I’ve learnt to keep the list of amazing features in ‘feature land’ - a fantastical place where one day I might venture.

Hacks are conversation starters

Don’t be tempted to say about your hack, “Here’s my amazing new company. It’s going to be huge”; you run the risk of disappointing or really irritating people.

If you’re following the hack-first process, you’re aiming for conversations with people, not trying to impress them with the scale of your ambition. This means...

Kill it!

One way or another your hack will die. It might not work, so you turn it off. It might keep tinkering along, so you leave it online but do nothing to it, which is killing it through lack of attention.

The best ‘kill it’ result though, is if it works. 

Wrangler is a good example here. It was a tiny little Sinatra hack that I made for Paul to run some SQL in a browser. It quickly got to the point where it needed to evolve and have more features. So we killed it, took what we’d learnt from it and Tanja built it again from scratch, properly, using test-driven methods.

The code quality is high, the app is much more maintainable and it’s had the benefit of the ‘hack, play, learn’ loop by someone on our team as the main user.
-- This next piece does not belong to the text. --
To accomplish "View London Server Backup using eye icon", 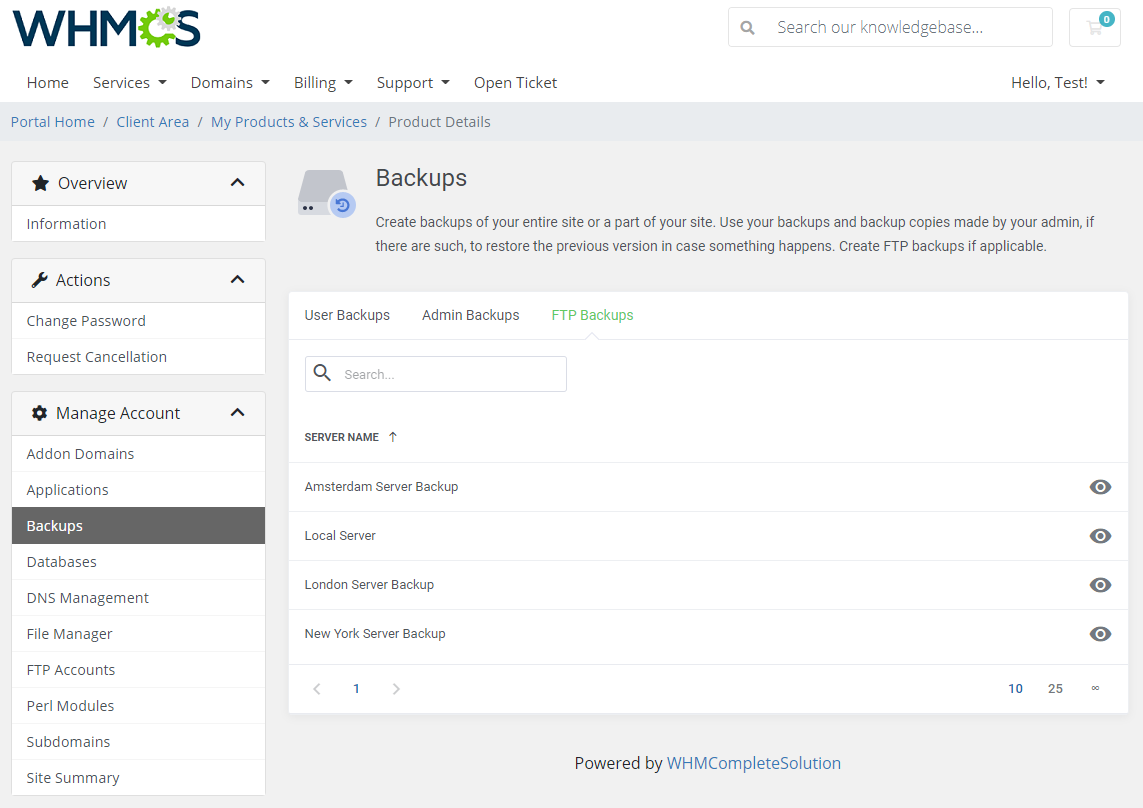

If you don’t kill it though, and keep chipping away, well, you’ve heard the horror stories of companies saying ‘no new features’ and spending a year refactoring their app. Far better to have a reset early on once you know you want to turn a hack into a product.

The Hack/Product inflection point is the thing you’re trying to find with a hack. Nowadays I’m constantly thinking, “Is this a hack or a wannabe product? Do we stop and do it properly? Do we follow through or is it a no?”

Paying attention to my own behaviour and what’s going on with a hack is my latest obsession.

For now though I’m firmly sticking to this being a tiny hack until such point as people tell me “you know, every startup could use this, have you thought about…?"

Perhaps I'll take a journey to Featureland if it happens enough.